**TASK TO COMPLETE:** Filter out every line below that lacks "computer", and copy the rest.

Items from a dataset
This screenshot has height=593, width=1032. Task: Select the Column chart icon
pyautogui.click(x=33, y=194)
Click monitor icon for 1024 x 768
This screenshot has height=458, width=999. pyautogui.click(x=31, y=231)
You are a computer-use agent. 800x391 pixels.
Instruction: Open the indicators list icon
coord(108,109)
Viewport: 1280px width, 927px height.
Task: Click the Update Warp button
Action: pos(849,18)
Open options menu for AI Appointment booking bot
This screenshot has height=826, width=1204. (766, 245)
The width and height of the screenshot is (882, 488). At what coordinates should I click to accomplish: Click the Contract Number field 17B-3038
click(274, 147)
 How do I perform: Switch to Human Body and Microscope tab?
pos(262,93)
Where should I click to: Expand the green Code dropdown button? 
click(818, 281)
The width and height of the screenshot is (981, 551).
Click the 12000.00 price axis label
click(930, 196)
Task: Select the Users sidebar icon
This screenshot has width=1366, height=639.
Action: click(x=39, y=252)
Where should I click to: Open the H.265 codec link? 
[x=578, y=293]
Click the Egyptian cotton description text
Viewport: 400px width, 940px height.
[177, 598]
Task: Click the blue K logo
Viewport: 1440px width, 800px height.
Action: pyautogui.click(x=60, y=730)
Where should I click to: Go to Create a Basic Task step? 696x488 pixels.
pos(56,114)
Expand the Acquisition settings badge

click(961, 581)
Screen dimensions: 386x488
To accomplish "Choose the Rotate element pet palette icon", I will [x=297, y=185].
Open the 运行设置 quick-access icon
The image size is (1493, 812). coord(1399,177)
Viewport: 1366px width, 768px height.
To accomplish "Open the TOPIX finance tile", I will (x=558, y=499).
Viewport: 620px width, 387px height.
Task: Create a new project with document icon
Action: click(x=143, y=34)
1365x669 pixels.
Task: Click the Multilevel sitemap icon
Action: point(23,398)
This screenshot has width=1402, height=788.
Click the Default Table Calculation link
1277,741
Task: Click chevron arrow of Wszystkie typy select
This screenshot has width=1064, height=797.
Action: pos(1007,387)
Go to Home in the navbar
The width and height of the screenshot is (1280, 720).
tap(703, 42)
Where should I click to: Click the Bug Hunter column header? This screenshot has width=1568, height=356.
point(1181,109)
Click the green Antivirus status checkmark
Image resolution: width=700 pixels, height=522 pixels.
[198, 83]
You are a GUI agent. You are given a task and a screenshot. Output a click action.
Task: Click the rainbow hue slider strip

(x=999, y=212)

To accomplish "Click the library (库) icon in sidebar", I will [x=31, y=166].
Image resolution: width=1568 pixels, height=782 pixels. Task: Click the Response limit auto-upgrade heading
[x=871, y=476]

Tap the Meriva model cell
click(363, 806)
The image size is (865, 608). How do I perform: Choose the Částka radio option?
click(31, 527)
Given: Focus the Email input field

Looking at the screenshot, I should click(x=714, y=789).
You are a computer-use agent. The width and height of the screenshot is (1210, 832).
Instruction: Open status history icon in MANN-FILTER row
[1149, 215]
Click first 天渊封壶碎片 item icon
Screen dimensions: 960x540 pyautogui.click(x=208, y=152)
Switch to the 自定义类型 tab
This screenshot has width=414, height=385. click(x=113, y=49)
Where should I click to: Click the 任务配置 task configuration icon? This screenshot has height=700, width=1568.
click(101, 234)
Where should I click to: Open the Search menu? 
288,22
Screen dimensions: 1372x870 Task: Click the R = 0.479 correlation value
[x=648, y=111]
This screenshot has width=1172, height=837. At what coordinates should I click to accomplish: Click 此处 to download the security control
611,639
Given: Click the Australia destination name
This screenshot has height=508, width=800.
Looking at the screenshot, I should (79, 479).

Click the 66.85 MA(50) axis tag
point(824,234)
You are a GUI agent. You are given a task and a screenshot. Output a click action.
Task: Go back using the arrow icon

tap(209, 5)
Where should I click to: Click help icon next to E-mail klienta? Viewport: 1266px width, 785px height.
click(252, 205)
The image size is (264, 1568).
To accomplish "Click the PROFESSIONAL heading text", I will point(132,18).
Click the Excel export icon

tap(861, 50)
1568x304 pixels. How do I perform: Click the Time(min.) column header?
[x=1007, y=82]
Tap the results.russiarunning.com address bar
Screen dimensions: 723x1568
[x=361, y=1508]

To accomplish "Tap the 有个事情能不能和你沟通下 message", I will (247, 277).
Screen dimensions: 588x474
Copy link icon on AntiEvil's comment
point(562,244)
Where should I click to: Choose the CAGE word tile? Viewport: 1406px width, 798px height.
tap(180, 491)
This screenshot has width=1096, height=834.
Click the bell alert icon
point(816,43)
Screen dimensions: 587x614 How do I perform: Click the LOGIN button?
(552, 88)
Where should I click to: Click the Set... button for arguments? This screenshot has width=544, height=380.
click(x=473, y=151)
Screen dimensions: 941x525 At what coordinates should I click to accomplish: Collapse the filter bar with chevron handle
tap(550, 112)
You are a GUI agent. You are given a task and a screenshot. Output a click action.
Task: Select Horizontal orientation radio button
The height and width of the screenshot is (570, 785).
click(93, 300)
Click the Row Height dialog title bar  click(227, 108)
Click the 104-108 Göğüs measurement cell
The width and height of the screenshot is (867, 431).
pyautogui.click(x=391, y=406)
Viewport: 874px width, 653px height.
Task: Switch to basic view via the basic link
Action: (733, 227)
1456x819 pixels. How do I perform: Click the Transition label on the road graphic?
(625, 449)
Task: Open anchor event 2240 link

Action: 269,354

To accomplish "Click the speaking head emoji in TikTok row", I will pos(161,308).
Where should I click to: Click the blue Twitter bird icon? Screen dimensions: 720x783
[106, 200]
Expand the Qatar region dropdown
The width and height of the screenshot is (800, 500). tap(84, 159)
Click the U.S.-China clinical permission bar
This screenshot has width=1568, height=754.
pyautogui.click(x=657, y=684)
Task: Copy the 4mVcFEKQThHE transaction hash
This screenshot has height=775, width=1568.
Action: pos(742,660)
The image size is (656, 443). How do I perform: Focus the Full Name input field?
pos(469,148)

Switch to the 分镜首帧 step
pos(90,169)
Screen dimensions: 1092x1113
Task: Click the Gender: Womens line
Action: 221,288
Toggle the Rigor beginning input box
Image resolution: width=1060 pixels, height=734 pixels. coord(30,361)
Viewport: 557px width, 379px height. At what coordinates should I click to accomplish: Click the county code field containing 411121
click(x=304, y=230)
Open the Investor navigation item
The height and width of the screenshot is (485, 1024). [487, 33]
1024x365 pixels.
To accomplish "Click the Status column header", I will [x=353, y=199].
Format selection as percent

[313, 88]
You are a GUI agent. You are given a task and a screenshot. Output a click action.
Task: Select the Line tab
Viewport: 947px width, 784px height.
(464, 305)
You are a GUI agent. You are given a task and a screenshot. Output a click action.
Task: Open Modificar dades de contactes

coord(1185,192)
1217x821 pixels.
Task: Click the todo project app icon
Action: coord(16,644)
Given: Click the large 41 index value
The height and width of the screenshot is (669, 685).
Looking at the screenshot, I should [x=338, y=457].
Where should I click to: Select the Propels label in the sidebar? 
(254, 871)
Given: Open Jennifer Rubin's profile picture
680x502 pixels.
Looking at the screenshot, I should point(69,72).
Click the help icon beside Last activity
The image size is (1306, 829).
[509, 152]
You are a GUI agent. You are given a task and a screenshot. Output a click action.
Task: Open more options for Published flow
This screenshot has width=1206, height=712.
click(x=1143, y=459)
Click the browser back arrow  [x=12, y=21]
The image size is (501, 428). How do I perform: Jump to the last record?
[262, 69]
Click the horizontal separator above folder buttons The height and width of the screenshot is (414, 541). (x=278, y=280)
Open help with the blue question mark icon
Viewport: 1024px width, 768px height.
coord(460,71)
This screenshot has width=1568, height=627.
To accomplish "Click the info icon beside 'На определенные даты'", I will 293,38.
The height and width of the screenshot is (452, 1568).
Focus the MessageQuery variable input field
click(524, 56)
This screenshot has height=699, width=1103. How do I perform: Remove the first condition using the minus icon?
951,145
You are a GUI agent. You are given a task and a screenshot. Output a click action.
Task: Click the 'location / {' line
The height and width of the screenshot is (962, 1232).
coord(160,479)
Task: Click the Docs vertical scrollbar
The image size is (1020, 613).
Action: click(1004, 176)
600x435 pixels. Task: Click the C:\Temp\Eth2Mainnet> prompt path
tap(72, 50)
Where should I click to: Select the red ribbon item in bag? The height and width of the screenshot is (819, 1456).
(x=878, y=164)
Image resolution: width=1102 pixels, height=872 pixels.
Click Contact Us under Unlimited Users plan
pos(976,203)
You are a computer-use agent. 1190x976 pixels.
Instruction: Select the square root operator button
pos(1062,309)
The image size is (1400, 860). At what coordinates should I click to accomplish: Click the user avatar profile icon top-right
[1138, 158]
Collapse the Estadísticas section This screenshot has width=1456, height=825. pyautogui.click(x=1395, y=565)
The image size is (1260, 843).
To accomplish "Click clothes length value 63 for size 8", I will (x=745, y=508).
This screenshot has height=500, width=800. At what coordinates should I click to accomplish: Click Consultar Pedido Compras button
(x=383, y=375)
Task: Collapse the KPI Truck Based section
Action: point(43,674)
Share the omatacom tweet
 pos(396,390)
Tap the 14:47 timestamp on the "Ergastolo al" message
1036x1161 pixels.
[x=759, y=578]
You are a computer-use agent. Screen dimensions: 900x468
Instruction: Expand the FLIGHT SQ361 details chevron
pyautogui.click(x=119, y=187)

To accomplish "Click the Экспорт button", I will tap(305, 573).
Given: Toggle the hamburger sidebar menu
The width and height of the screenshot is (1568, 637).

**COMPLETED TASK:**
You are a computer-use agent. 800x391 pixels.
You are a computer-use agent. The width and height of the screenshot is (1210, 832).
You are a computer-use agent. 1190x976 pixels.
You are a computer-use agent. Screen dimensions: 900x468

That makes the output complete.